▶ **Exercise input**:
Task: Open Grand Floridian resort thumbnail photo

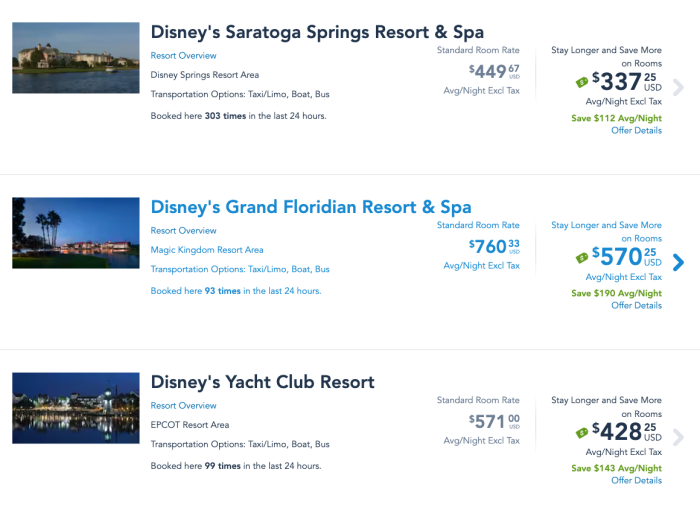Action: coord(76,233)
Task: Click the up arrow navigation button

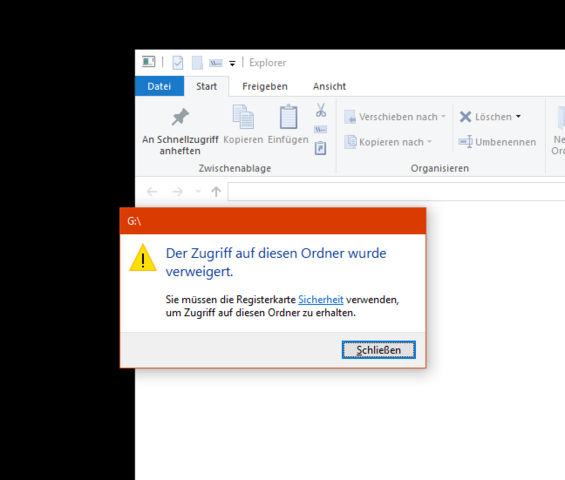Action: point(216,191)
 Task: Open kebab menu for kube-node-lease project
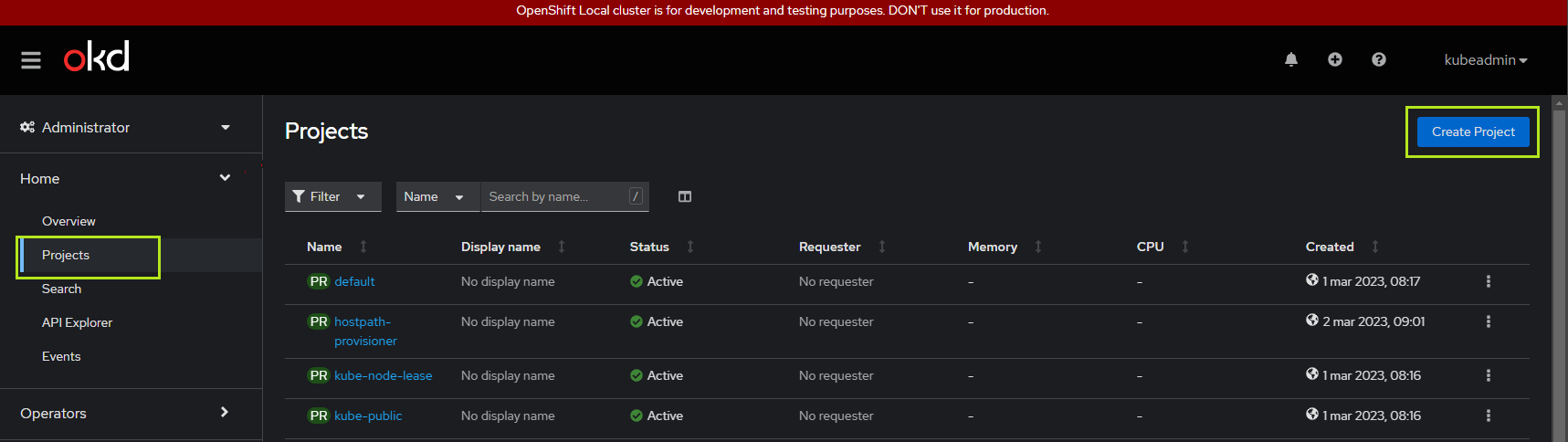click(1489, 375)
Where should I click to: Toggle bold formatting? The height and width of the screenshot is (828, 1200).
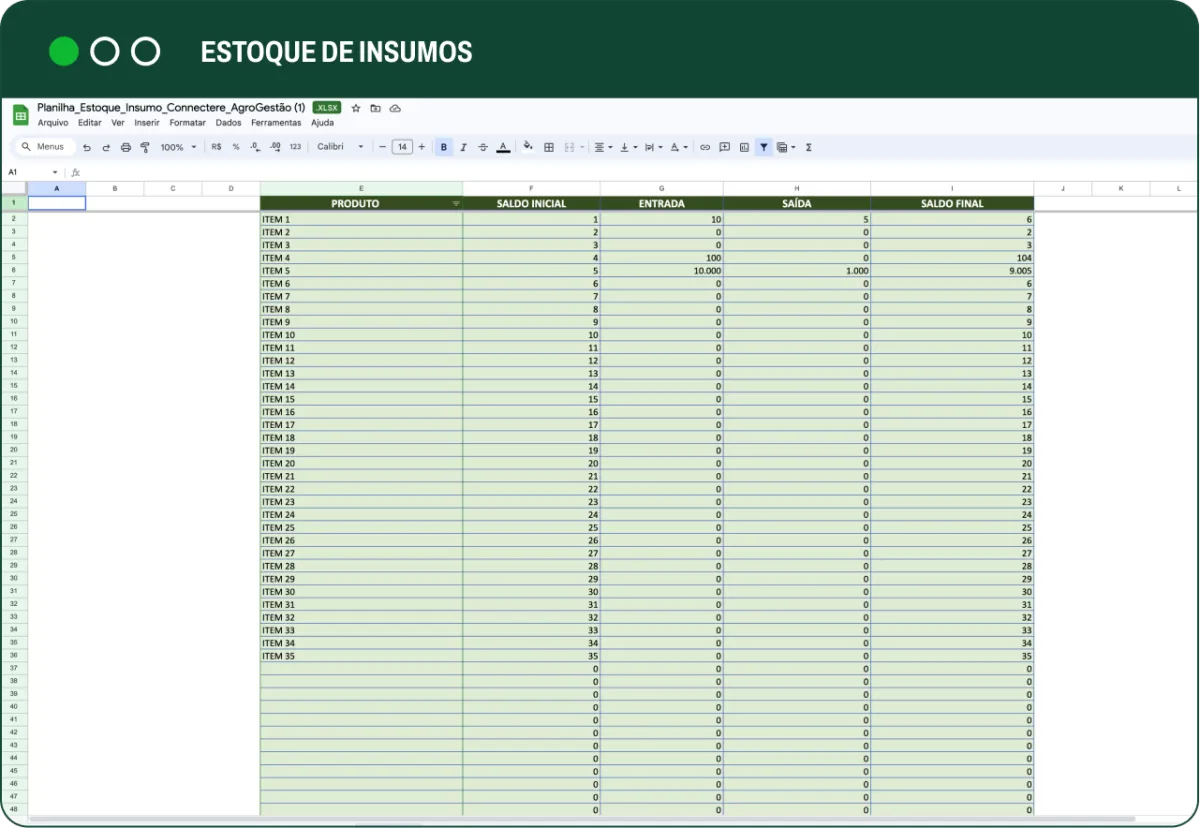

▶ **Task details**: With pictures excluded, restate word for word the lines from the one that contains "Task: Open kebab" through the end of the material, inclusive, and nothing more.

▶ **Expected answer**:
 Task: Open kebab menu for kube-node-lease project
click(1489, 375)
Where should I click to: Toggle bold formatting? The height and width of the screenshot is (828, 1200).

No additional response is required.